Problem to solve :: Print these entries verbatim, beginning at the first entry and stopping after the line containing "Looking at the screenshot, I should point(481,237).".

**********

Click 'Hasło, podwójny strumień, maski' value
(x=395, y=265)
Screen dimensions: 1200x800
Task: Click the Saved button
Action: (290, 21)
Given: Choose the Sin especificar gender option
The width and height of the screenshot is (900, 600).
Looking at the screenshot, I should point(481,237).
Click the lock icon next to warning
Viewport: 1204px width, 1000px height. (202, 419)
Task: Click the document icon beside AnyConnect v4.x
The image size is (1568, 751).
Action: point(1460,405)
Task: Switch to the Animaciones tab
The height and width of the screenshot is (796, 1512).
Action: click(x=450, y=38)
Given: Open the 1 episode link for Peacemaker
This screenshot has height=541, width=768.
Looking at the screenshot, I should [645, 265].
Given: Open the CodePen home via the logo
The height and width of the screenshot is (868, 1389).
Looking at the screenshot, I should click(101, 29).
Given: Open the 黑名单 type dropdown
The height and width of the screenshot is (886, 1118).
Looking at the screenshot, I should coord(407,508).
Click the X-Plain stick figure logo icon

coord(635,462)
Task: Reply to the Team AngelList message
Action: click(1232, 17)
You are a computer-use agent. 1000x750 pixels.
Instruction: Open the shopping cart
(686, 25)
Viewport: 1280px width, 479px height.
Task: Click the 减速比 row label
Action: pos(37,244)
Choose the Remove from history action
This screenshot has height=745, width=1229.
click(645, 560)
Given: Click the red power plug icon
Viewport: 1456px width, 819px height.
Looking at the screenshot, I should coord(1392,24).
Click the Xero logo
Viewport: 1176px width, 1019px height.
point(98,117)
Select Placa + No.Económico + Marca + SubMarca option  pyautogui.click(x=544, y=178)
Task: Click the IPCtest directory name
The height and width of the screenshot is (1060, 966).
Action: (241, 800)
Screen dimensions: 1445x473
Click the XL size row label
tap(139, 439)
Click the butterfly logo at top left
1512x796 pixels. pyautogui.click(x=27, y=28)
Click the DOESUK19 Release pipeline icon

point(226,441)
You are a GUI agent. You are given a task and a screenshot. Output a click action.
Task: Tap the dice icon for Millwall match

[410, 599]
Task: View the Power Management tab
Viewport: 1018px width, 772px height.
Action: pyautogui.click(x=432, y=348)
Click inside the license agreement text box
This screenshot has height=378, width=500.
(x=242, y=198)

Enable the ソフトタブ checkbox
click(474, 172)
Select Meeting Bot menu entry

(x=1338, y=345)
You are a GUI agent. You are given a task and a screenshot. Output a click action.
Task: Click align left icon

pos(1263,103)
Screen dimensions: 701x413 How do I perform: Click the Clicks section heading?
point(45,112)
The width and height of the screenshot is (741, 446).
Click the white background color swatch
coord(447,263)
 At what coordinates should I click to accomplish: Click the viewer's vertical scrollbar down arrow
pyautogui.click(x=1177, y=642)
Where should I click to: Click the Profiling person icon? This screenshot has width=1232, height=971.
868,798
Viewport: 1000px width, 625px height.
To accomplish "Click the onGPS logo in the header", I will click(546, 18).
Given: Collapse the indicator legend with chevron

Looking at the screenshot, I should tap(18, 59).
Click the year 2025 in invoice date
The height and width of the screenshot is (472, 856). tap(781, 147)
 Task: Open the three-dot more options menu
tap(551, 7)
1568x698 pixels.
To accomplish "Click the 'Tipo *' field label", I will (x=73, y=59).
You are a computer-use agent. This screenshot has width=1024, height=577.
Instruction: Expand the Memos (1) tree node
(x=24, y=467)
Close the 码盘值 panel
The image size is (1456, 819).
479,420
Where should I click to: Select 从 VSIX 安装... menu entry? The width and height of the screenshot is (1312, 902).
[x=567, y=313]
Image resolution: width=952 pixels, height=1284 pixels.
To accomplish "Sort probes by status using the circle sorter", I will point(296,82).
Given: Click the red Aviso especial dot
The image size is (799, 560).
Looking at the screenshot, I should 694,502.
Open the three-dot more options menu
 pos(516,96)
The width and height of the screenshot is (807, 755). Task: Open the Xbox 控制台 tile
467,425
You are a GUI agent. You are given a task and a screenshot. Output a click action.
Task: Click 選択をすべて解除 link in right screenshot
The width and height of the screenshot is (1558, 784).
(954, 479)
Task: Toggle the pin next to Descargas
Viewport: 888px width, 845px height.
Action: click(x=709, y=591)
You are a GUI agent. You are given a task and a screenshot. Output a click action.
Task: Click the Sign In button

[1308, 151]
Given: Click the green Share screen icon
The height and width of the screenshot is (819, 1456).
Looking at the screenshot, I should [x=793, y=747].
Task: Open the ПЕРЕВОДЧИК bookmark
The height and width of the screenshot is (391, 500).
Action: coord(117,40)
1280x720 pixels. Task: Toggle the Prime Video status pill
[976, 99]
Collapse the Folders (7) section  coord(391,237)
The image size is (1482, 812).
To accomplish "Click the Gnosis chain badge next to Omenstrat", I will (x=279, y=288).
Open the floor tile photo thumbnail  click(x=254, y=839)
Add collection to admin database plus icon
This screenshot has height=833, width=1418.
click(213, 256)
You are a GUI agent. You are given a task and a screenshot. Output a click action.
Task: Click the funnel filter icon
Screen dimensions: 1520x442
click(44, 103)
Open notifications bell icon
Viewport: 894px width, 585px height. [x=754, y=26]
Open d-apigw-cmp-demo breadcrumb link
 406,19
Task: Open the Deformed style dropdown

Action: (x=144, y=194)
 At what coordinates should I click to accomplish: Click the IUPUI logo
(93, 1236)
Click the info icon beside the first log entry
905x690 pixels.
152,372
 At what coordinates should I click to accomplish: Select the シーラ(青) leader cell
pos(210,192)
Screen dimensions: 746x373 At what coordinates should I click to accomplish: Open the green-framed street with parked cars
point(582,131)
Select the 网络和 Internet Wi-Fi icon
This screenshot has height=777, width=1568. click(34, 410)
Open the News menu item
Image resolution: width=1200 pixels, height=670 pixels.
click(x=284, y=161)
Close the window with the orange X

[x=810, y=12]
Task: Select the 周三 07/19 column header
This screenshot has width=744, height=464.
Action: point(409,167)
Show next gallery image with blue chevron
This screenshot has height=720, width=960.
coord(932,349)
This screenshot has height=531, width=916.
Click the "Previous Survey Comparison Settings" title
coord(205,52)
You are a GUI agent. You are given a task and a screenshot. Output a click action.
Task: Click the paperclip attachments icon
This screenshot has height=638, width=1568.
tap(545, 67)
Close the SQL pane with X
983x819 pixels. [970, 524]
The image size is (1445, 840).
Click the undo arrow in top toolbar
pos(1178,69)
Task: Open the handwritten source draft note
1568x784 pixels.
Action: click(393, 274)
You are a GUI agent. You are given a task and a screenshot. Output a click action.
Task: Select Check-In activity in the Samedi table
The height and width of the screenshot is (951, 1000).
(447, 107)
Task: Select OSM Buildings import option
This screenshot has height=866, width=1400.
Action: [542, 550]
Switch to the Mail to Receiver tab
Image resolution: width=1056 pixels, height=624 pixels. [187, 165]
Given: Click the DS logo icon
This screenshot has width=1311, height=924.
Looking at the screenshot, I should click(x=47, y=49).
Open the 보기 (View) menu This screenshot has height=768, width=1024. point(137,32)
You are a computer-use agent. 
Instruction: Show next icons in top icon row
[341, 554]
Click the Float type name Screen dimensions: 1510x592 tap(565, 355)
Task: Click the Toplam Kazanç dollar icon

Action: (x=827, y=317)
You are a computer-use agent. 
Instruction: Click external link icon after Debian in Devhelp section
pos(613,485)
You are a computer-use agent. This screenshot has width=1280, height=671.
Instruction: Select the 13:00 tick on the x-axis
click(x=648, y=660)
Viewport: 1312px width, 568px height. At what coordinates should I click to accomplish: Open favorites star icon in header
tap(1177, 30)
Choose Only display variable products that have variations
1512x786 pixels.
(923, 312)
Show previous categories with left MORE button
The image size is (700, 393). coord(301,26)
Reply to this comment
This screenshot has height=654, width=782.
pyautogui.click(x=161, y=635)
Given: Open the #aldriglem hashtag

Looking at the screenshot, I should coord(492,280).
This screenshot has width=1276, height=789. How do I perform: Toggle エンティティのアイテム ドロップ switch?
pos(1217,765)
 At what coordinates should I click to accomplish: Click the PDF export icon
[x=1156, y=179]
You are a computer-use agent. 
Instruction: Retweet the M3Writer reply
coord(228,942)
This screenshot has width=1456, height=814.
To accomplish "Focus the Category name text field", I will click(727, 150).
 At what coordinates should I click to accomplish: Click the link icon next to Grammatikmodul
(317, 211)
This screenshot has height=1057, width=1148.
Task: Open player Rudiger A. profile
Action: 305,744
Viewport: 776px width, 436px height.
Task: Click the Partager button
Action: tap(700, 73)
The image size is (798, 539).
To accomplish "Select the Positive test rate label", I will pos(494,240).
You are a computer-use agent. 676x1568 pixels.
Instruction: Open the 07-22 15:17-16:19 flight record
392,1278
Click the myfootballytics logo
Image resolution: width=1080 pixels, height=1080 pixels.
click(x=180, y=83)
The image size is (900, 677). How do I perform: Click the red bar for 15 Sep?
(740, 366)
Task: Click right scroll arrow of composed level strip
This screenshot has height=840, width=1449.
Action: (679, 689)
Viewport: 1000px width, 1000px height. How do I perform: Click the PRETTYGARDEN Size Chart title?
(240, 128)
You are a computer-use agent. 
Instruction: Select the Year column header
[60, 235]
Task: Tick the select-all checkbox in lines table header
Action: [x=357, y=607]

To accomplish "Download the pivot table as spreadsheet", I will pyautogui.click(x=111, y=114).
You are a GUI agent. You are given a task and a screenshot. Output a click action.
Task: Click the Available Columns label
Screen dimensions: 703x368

**********

Solution for this problem ::
Click 'Hasło, podwójny strumień, maski' value
(x=395, y=265)
Screen dimensions: 1200x800
Task: Click the Saved button
Action: (290, 21)
Given: Choose the Sin especificar gender option
The width and height of the screenshot is (900, 600).
Looking at the screenshot, I should point(481,237).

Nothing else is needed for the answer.